Treatment and prevention of woodworm – the most effective and comprehensive approach. This strategy kills existing woodworm (and other insect infestations in the timbers of houses) and provides a natural defence against future attack.
The process of wood decay is an essential part of the ecosystem, converting dead wood into humus. Were it not for this process, the forest floor would be full of dead trees. Wood decay is achieved by a combination of wood boring insects and wood rot.
It is the larvae of the wood boring beetles (commonly know as ‘woodworm’) that burrow into the wood, and then exit some years later, leaving small holes in the wood. The combined impact of thousands of such holes is to compromise the structural capability of the timber, that may lead to structural failure if allowed to develop. Remedial work may be very expensive and disruptive if replacement timber is required.

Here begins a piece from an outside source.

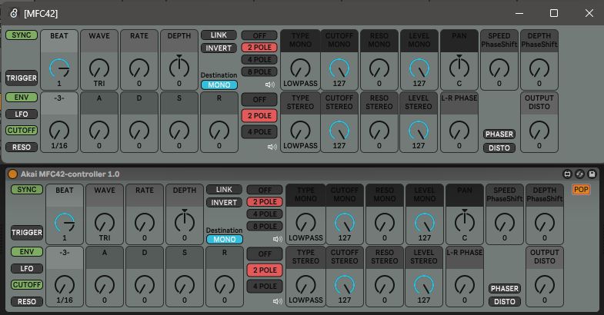Click the Max icon in the MFC42 title bar
The image size is (604, 315).
(13, 13)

The larvae of woodworm require some moisture within the timber for their survival. If the timber is dried to adequate levels (through addressing the source of the damp, combined with ventilation), any existing larvae will die in the drying process. Even if some larvae do develop into beetles and exit the timber (as per their normal life cycle), they will not then lay eggs on the dry timber, so the infestation will naturally come to an end. Importantly the dry timber will become an unattractive environment for woodworm and naturally resistant to future infestations.

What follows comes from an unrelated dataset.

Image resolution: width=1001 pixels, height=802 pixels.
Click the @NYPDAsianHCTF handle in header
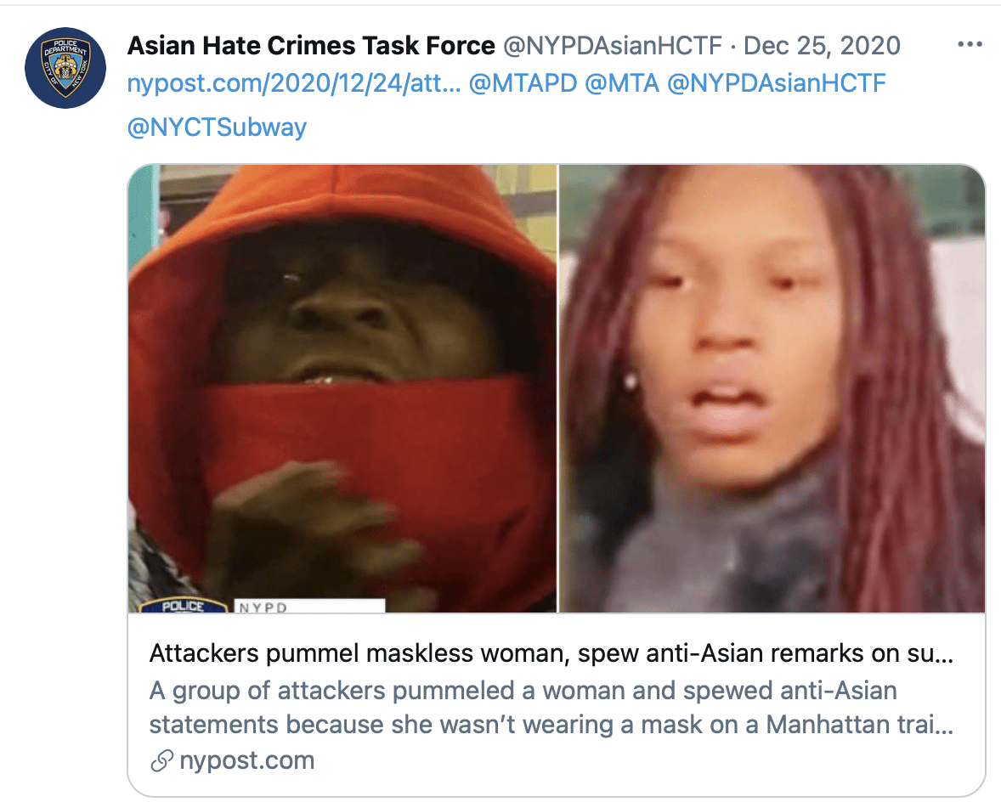(613, 46)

There are 3 key sources of moisture / damp within buildings:
- Penetrating – from roof leaks, blocked gutters, etc
- Rising – moisture drawn up through the structure from the ground
- Condensation – from ‘occupational’ sources, including breathing, showers, cooking etc, in addition to condensation of moisture from the building structure
In addition to reporting damp issues within the Survey Report, we also detail remedial options including repair works and modifications to address damp issues. We also provide care plans such as the increasing of ventilation, particularly in loft space where ventilation may be compromised for example by excessive amounts of insulation. This will allow the overall structure to remain dry, including the drying of stone walls, that in turn will draw moisture away from timber that is embedded within the wall, and would otherwise be vulnerable to insect attack and wood rot.

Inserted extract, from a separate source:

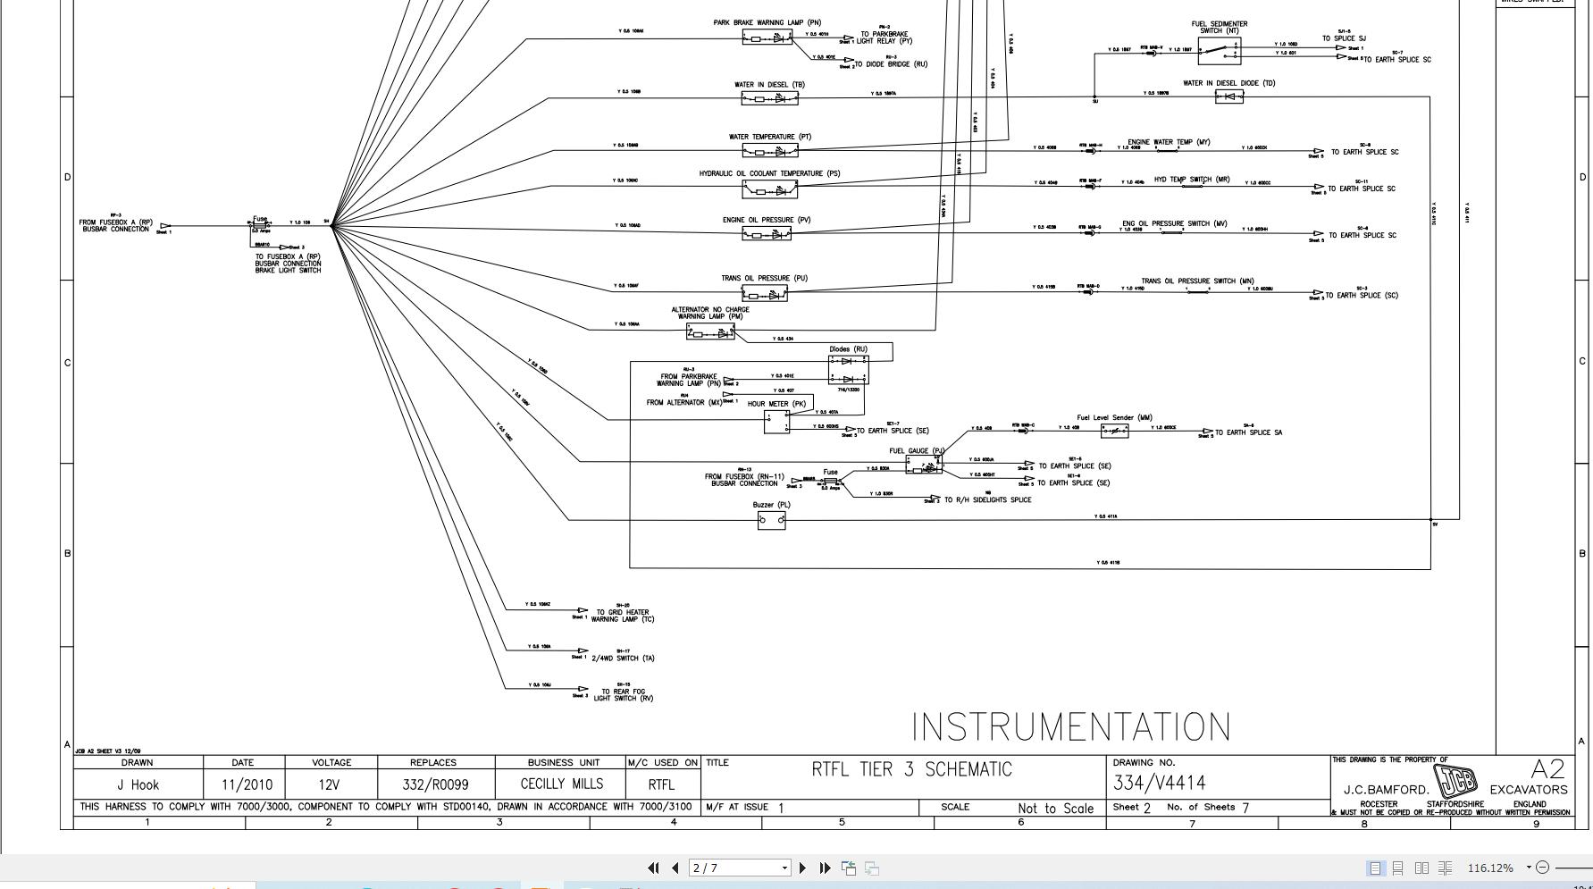Click the red icon on the taskbar
The image size is (1593, 889).
456,887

The house may have original hard wood floors concealed beneath modern rubber backed carpet and underlay. Another example of a very simple care plan is the removal of the carpet (that may enhance the appearance of the floor to the original design), and will also allow ventilation to the timber floor boards, also helping to draw moisture away from the joists and the floor void beneath. This is another small step in the overall strategy to allow the structure to ‘breathe’ in the way that was originally intended for the construction.
An alternative approach for the control and prevention of woodworm is to use modern chemical treatments. However, some timber may be inaccessible to treatment, for example concealed behind masonry or plaster. Where chemical treatment is recommended, this should always be undertaken in tandem to addressing any damp issues, with the objective of drying all areas.
We are firm believers in the traditional strategy for the treatment and prevention of woodworm. The approach keeps the structure dry to effectively combat woodworm and wood rot, killing current infestations and importantly providing a natural defence for the future. This approach is centuries old in the making and will last for centuries to come.